In 2016, Eric Metaxas published a book called “If They can Keep it.” In a post, mariner reviewed it at the time. Metaxas took the title from a phrase Benjamin Franklin spoke upon leaving a meeting of the founding fathers. The great experiment was to let citizens run the nation. Citizens would select fellow citizens to represent them in a Federal Republic that spread the agenda of managing the goals and processes of government across three representative levels – Federal, State and Local governments.
In other words, you, mariner, and every other US citizen have a daily chore of looking after the philosophy of government, the guaranteed equality of freedom, the mores of economy and culture, and the quality of representation in government. Together, citizens comprised a central power that controlled the nobler objectives of political science.
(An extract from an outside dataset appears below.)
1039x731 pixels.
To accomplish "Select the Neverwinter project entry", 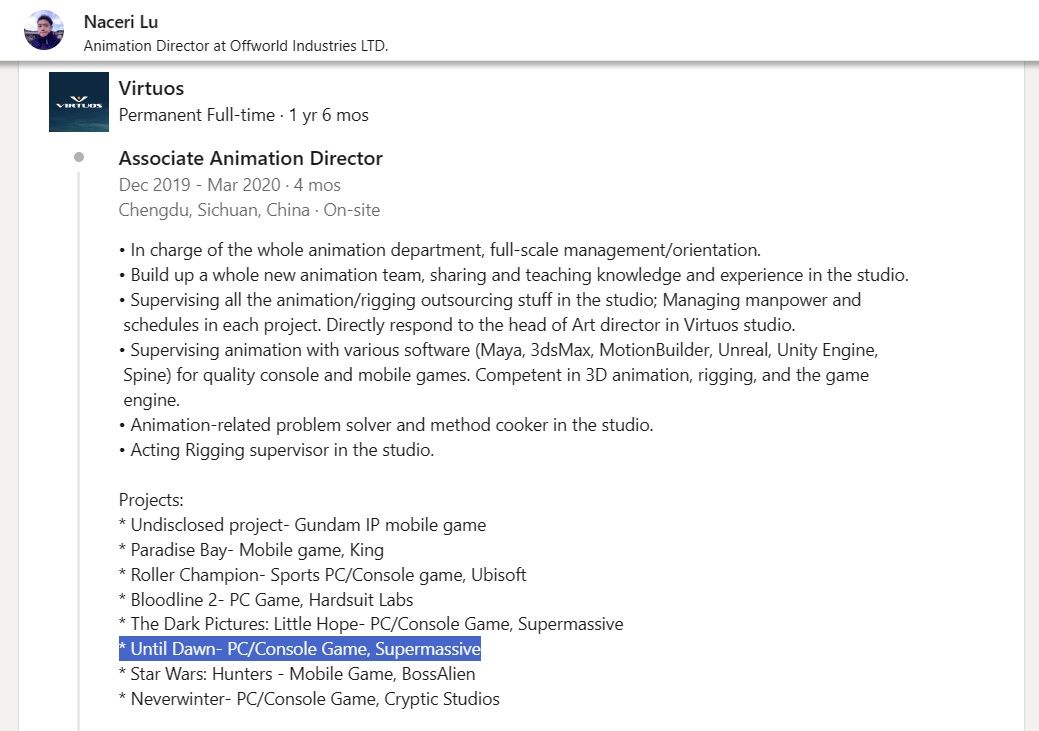I will pos(309,699).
Metaxas described the daily chore as three elements of human character: The first is loyalty. We have forgotten that in the US, we aren’t loyal to a regime or an ideologue. In the US, the strength of our society is not loyalty to the flag. No, it isn’t. We are loyal to each other. Not just in political rituals or paying taxes; each of us has a bonded responsibility to look after our fellow citizens and they must look out for us. Eric Metaxas said the US is founded on freedom. Freedom requires belief in freedom; freedom requires loyalty; loyalty requires virtue.
The romantic element in this new philosophy of government was similar to a citizen’s commitment to their spouse and children: a DAILY act of responsibility with family and with affairs of state. In effect, citizens comprised a massive Board of Directors. However, mix this with the other part of the great experiment, the right of freedom to be whoever a citizen chooses to be, the guarantee to believe in any manner, and the minimal intervention of government imposing on one’s freedom raised a deep-rooted flaw. The two elements were and are in conflict: one espousing national unity and responsibility for the quality of government countermanded by guaranteeing a life of individual freedom to be what one chose to be. Benjamin was astute in his comprehension of a direct conflict between responsibility to a unified society supporting the rights of everyone and at the same time supporting the right of everyone to be individualistic.
What held the great experiment together for one hundred years was a common philosophy that commerce was obligated to perform in behalf of the citizenry. Commerce was measured first not by profit but by quality of support to the citizenry. However, the guaranteed freedoms of the constitution led to the opportunity to be as wealthy as one could possibly be – the obligation to citizen wellbeing fell by the wayside. During the last half of the nineteenth century (1850 – 1900), capitalism emerged. A socially aware economy partnered with the government rapidly became an economy of financial opportunity without accountability to the citizen “Board of Directors”.
The cultural conflict is clear: How does one look after the wellbeing of everyone else yet sustain independence to further one’s own wellbeing?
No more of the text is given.